Consider now a material system \(\Si_1 \subset \bSi\) in direct contact with \(\Si\) as shown in Figure 10.1.4. However small the surface of contact, one can model the effect of the contact of \(\Si_1\) on \(\Si\) by a surface force field \(\bof^c_{\Si_1 \to \Si} (Q)\) (a force per unit area) defined at all points \(Q\) of the boundary \(\pSi_1 \cap \pSi\text{.}\) Assuming that unit normal vector \(\bn (Q)\) to surface \(\pSi\) at \(Q\) exists, one can then break up \(\bof_{\Si_1 \to \Si}^c (Q)\) according to

\begin{equation*} \bof_{\Si_1 \to \Si}^c (Q) = N_{\Si_1 \to \Si}^c (Q) \bn (Q) + \bT_{\Si_1 \to \Si}^c (Q) \end{equation*}

with \(\bT_{\Si_1 \to \Si}^c \cdot \bn = 0\text{.}\) The contributions \(N_{\Si_1 \to \Si}^c\bn\) and \(\bT_{\Si_1 \to \Si}^c\) are called normal surface force density (or contact pressure) and tangential surface force density, respectively.

Definition 10.1.3. Action Screw (Contact).

The global effect of contact forces exerted by material system \(\Si_1\) in contact with material system \(\Si\) is modeled by the following screw, called contact action screw and denoted \(\{ \cA^c_{\Si_1 \to \Si} \}\text{:}\)

\begin{equation} \{ \cA^c_{\Si_1 \to \Si} \} = \left\{ \begin{array}{c} \bR^{c}_{\Si_1 \to \Si} \\ \;\\ \bM^{c}_{A, \Si_1 \to \Si} \end{array} \right\} = \left\{ \begin{array}{c} \int_\pSi \bof_{\Si_1 \to \Si}^{\,c} (Q) dA(Q) \\ \;\\ \int_\pSi \br_{AP}\times \bof_{\Si_1 \to \Si}^{\,c} (Q) dA(Q) \end{array} \right\}_A \label{}\tag{10.1.3} \end{equation}

where \(\bof_{\Si_1 \to \Si}^{\,c} (Q)\) is the local force exerted on infinitesimal element of area \(dA (Q)\) at \(Q\text{.}\)

Remark 10.1.5.

Knowledge of the contact action screw \(\{ \cA^c_{\Si_1 \to \Si} \}\) does not in general imply knowledge of the local force field \(\bof_{\Si_1 \to \Si}^{\,c} (Q)\text{.}\)

Remark 10.1.6.

Even in a so-called point-contact between \(\Si_1\) and \(\Si\text{,}\) the contact is actually realized along a small surface. This implies that the contact action screw \(\{ \cA^c_{\Si_1 \to \Si} \}\) is characterized in general by a non-zero moment \(\bM_{I, \Si_1 \to \Si}^c\) at the point of contact \(I\text{.}\) See Section Section 10.3. Nevertheless, many contact actions \(\{ \cA^c_{\Si_1 \to \Si} \}\) are adequately represented by bound vectors \((Q_i, \bR_{\Si_1 \to \Si}^c)\) at discrete points \(Q_i\) of \(\pSi\text{.}\)

Remark 10.1.7.

In continuum mechanics, one assumes continuity of stress across the boundary of two material systems in contact. This implies the following condition:

\begin{equation} \bof_{\Si_1 \to \Si}^{\,c} (Q)= - \bof_{\Si \to \Si_1}^{\,c} (Q)\tag{10.1.4} \end{equation}

at all points \(Q \in \pSi_1 \cap \pSi\text{.}\) Hence \(\{ \cA^c_{\Si_1 \to \Si} \} = - \{ \cA^c_{\Si \to \Si_1} \}\text{.}\)
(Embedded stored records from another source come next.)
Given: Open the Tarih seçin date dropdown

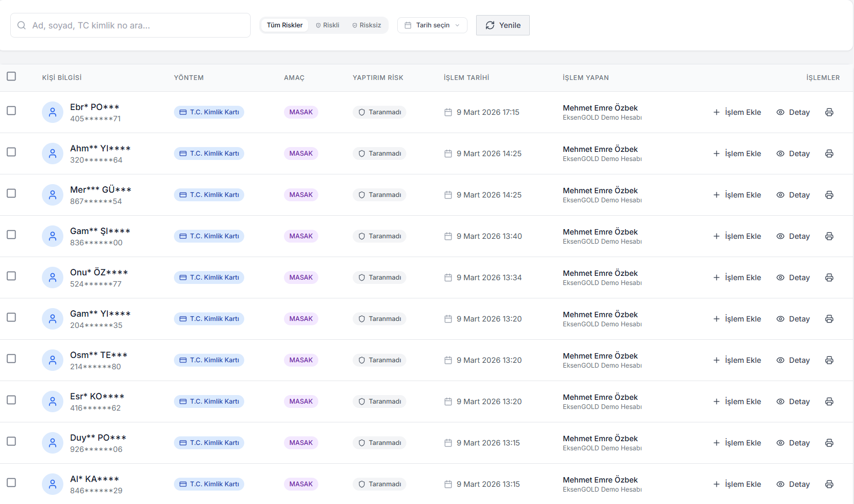Looking at the screenshot, I should coord(432,25).
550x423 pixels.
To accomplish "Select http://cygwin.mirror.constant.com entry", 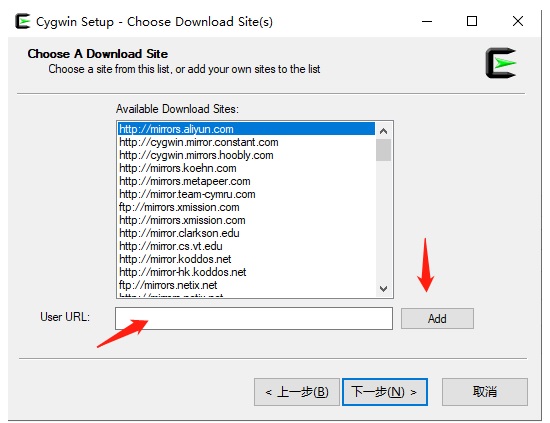I will (246, 142).
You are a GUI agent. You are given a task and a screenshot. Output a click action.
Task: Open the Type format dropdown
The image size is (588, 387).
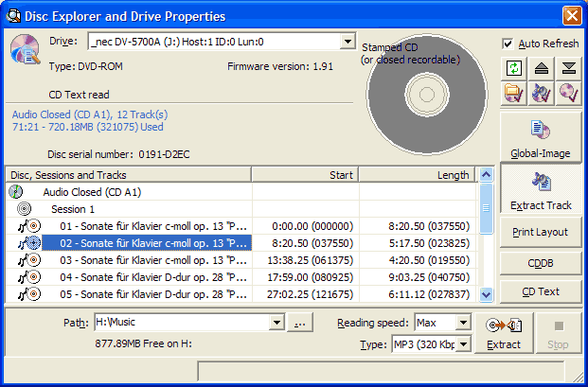pos(463,344)
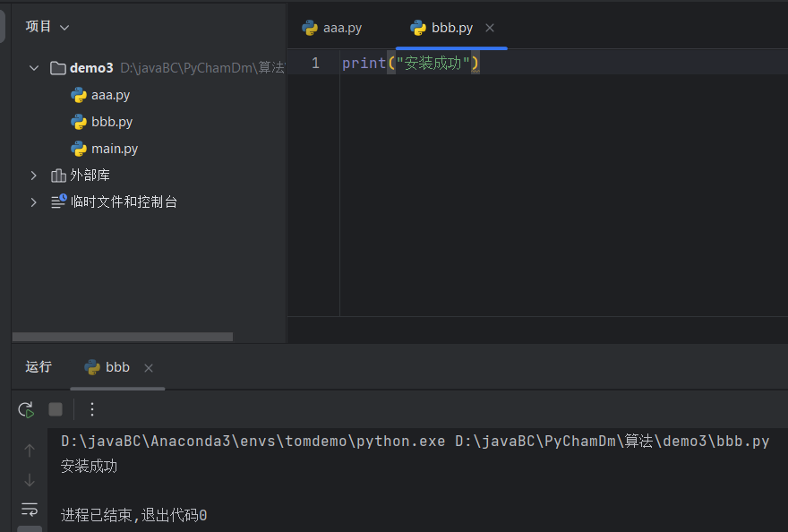The width and height of the screenshot is (788, 532).
Task: Click the external libraries (外部库) icon
Action: pyautogui.click(x=57, y=175)
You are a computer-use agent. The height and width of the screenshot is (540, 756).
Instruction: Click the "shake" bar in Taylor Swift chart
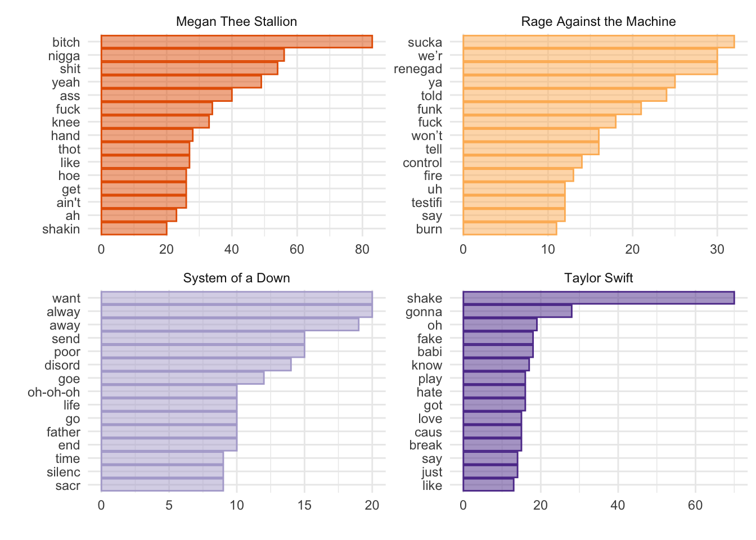click(x=599, y=298)
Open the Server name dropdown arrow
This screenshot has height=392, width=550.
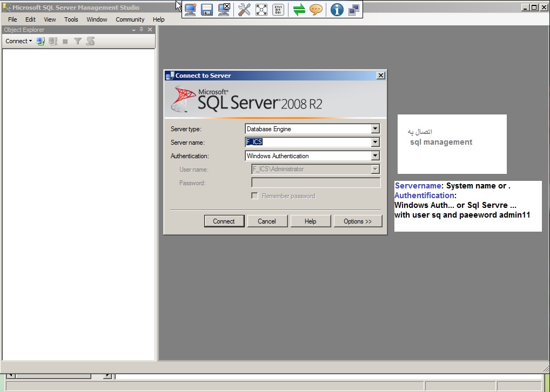click(375, 143)
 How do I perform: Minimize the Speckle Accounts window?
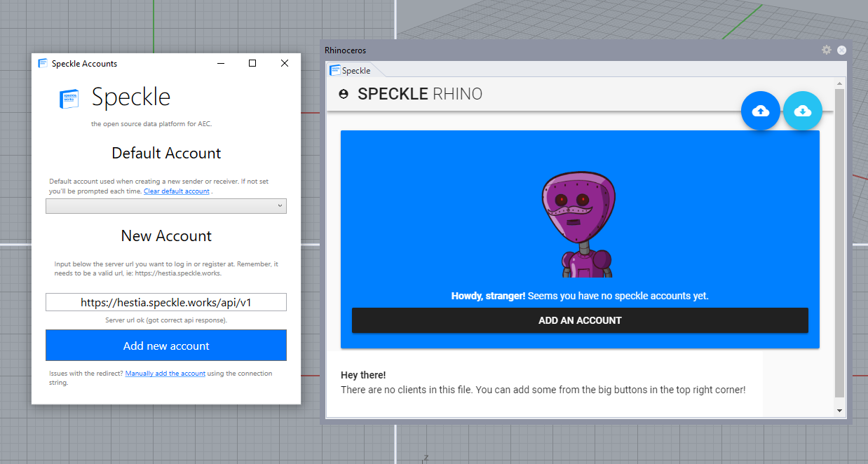pyautogui.click(x=221, y=63)
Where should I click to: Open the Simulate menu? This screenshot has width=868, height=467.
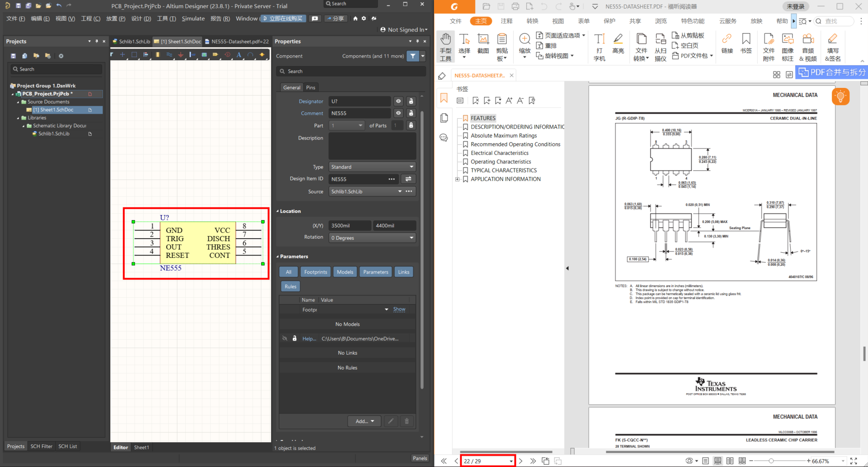point(193,19)
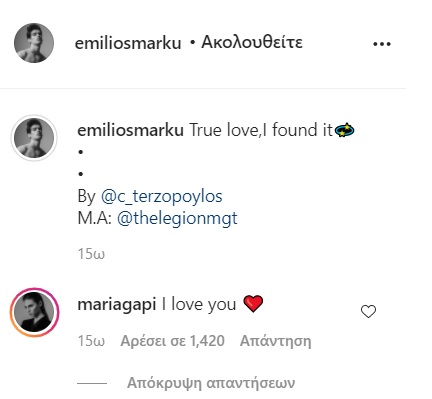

Subsection 10.1.5 The External Action Screw

By partitioning the exterior \(\bSi\) of material system \(\Si\) into a finite set of systems \(\{\Si_1 , \Si_2 , \ldots, \Si_N \}\text{,}\) with \(\Si_i \cap \Si_j = \emptyset \) we can define the external action screw exerted on \(\Si\) as

\begin{equation} \{ \cA_{\bSi \to \Si} \} = \sum_{i=1}^N \{\cA_{\Si_i \to \Si} \} = \sum_{i=1}^N \{\cA^v_{\Si_i \to \Si} \} + \sum_{i=1}^N \{\cA^c_{\Si_i \to \Si} \}\tag{10.1.5} \end{equation}

where we have decomposed the action screw of \(\Si_i\) on \(\Si\) into the sum of action-at-a-distance and contact action screws.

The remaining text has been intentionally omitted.